*** Block opens ***

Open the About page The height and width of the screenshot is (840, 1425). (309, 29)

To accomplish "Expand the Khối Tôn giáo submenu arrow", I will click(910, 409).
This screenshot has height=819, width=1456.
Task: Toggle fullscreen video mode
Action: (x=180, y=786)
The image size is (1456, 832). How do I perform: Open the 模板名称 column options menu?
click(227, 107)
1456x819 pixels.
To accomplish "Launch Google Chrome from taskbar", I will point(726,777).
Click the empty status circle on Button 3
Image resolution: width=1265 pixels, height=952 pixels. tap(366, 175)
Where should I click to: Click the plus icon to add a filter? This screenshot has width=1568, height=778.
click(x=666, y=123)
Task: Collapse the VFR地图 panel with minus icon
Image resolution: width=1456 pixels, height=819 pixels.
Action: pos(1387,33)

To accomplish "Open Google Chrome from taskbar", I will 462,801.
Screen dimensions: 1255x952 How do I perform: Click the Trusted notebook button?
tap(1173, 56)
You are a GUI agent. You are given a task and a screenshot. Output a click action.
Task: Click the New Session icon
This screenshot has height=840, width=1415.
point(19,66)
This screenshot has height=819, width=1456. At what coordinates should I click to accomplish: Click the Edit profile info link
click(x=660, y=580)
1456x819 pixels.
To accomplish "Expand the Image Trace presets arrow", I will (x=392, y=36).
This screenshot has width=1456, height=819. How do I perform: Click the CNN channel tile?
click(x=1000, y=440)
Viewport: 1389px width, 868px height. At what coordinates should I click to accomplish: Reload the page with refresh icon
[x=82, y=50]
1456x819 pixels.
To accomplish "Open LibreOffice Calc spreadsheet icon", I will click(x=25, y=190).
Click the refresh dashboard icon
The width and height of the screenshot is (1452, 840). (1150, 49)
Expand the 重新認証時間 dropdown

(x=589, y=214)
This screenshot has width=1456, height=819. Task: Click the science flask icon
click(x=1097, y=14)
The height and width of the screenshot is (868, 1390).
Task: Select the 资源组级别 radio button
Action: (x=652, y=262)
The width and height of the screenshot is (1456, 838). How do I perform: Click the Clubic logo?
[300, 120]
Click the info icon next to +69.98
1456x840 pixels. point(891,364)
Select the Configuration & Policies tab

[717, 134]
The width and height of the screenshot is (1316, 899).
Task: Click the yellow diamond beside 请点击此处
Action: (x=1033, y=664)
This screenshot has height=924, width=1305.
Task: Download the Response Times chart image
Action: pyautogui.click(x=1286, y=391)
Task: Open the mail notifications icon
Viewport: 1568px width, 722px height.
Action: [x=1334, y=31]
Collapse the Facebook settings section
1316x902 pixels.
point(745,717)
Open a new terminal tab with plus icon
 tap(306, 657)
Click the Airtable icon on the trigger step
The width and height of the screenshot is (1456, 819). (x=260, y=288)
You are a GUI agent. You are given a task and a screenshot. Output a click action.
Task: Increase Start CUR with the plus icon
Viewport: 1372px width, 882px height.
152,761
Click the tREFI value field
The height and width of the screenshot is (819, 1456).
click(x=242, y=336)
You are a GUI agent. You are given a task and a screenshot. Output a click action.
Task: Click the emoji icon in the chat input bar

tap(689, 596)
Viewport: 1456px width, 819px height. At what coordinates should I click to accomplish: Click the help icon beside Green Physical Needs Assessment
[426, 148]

*** Block closes ***

Only the lines from the one containing "Viewport: 1456px width, 819px" through the end of the material should be reproduced, exactly, with both ends included.

**Solution to this problem**
Viewport: 1456px width, 819px height. At what coordinates should I click to accomplish: Click the help icon beside Green Physical Needs Assessment
[426, 148]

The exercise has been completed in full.